→ **Passage shown**
Ideally, an integrity test would be carried out after the steam sterilisation, as the final step before committing to a batch. As mentioned above, connections would be required on the downstream side of the filter, which would be considered sterile at this point. Opening this side of the filter up to atmosphere, or to a non-sterile test rig, would invalidate the sterilisation process as it would open up potential routes for contamination to enter the process stream.

Therefore, a major challenge of this post-sterilisation integrity test is how to ensure that the sterile side of the filter is not exposed to a non-sterile environment.

→ **What to work on**
**1)** Transcribe the filter integrity testing passage, starting with "Ideally, an integrity" and going on through "a non-sterile environment.".
**2)** Condense the paragraph of the filter integrity testing passage that begins "Ideally, an integrity test" into a shorter version that keeps its main facts.
The rows that come after this passage are not used in any of the tasks.

→ **Source data**
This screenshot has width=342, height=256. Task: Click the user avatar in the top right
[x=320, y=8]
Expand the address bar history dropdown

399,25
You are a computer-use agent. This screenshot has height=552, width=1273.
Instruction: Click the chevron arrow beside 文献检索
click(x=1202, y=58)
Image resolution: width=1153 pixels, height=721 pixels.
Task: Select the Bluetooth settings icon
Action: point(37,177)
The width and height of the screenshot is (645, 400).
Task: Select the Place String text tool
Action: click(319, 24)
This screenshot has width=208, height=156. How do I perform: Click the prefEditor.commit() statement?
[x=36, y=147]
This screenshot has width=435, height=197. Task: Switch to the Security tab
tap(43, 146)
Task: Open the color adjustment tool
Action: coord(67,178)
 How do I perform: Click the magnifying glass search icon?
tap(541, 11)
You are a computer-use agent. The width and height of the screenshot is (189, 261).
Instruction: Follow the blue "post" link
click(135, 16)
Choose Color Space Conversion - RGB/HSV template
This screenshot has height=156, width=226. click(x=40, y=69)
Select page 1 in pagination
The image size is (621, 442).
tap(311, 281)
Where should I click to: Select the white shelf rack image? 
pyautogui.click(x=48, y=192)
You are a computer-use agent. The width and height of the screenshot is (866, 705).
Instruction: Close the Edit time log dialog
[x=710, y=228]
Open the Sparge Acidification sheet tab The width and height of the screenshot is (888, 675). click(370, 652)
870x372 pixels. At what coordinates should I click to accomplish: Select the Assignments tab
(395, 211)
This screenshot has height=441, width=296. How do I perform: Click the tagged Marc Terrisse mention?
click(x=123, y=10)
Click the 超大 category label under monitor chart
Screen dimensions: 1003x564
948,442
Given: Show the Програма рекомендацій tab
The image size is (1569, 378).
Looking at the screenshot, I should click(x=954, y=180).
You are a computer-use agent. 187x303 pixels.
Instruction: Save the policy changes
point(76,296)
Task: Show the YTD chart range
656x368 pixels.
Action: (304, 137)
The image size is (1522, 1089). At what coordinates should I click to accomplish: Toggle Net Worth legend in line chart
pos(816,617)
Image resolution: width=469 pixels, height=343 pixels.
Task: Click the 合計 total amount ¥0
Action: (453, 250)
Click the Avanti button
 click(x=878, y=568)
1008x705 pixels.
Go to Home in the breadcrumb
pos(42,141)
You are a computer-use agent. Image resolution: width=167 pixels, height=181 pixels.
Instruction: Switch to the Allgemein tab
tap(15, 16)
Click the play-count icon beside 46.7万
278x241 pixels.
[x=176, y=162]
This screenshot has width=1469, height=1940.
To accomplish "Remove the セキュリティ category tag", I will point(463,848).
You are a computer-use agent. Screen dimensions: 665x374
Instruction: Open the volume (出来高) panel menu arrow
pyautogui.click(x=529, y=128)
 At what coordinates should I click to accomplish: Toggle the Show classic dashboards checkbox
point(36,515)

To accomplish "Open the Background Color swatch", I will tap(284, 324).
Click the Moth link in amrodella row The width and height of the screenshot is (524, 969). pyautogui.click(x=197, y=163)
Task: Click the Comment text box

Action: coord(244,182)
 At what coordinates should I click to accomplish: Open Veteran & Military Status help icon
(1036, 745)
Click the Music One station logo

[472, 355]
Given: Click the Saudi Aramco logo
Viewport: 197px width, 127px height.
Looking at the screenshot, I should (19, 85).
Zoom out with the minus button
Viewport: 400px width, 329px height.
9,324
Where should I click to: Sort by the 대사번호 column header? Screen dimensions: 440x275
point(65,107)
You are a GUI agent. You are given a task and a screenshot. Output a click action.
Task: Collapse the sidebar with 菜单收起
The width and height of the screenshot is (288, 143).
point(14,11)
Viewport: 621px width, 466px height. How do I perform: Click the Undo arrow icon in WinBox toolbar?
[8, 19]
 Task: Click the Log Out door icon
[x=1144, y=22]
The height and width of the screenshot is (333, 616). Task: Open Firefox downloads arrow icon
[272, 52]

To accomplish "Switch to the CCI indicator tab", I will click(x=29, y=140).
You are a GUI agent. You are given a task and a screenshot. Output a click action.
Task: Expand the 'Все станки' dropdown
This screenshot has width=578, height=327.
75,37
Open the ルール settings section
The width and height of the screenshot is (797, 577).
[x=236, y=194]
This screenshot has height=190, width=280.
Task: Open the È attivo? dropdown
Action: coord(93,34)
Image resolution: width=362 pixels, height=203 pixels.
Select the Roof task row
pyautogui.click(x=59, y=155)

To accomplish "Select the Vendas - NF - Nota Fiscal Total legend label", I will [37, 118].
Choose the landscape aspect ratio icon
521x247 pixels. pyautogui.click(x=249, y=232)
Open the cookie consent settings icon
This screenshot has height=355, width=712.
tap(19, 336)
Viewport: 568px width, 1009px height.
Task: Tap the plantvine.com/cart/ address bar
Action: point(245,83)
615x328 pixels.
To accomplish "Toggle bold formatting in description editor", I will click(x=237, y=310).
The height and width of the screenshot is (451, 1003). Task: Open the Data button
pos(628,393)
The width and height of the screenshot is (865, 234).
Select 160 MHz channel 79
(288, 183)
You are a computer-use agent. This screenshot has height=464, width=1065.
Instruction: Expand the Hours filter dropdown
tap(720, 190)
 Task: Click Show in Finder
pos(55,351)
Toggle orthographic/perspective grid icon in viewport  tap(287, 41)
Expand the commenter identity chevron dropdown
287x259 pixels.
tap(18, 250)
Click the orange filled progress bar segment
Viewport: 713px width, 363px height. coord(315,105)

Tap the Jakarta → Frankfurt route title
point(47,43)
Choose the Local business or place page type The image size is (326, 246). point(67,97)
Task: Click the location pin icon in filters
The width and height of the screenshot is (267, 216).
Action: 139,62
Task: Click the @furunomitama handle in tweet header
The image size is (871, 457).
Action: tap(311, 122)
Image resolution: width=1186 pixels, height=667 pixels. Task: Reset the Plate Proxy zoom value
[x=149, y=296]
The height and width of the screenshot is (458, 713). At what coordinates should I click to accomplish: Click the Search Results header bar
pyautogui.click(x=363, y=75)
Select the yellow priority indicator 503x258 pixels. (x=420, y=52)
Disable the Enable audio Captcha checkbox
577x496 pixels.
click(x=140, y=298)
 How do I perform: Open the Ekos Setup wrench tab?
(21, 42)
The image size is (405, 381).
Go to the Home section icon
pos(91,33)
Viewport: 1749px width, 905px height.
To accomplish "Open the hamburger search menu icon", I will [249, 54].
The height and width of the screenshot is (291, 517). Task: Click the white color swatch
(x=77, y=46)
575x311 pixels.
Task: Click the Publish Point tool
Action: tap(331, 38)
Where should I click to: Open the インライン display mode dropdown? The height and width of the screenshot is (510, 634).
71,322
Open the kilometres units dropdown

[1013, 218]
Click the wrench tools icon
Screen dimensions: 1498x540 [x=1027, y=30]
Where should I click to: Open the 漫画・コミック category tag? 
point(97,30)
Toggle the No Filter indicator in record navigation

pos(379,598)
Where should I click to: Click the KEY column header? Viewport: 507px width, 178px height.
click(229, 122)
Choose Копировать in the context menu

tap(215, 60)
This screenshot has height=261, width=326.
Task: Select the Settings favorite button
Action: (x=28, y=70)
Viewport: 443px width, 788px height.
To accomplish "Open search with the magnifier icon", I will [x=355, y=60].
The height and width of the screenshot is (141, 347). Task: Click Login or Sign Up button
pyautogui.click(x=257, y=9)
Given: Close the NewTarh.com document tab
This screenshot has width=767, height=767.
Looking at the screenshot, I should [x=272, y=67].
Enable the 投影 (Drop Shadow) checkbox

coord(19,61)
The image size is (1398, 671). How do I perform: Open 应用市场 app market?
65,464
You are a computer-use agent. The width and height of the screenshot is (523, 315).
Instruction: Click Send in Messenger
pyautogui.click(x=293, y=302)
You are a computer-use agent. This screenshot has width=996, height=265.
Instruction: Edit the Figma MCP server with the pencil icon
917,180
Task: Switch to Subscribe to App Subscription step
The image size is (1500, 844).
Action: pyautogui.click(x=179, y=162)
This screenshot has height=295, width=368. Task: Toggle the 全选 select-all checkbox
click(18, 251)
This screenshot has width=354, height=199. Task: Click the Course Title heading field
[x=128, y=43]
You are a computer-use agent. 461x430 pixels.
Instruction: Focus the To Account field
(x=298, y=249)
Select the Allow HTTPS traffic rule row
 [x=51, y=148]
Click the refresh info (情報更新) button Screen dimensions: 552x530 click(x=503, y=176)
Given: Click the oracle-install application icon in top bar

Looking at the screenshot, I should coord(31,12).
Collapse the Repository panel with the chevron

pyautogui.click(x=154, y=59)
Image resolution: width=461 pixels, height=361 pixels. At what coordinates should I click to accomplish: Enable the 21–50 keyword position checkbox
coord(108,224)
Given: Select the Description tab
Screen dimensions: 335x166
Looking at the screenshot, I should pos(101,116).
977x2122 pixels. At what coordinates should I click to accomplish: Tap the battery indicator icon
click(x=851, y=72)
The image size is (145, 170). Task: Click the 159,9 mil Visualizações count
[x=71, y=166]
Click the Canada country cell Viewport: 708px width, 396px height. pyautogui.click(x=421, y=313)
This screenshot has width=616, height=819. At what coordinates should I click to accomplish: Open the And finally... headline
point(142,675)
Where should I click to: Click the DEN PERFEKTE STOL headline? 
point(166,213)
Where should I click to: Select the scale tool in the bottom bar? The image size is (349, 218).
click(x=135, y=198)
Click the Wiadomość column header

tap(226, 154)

→ **Expected responses**
**1)**
Ideally, an integrity test would be carried out after the steam sterilisation, as the final step before committing to a batch. As mentioned above, connections would be required on the downstream side of the filter, which would be considered sterile at this point. Opening this side of the filter up to atmosphere, or to a non-sterile test rig, would invalidate the sterilisation process as it would open up potential routes for contamination to enter the process stream.

Therefore, a major challenge of this post-sterilisation integrity test is how to ensure that the sterile side of the filter is not exposed to a non-sterile environment.

**2)** An integrity test would ideally follow steam sterilisation as the last step before committing to a batch. However, it needs connections on the filter's downstream side, which is sterile by then. Opening that side to the atmosphere or to a non-sterile test rig would invalidate the sterilisation by creating routes for contamination to enter the process stream.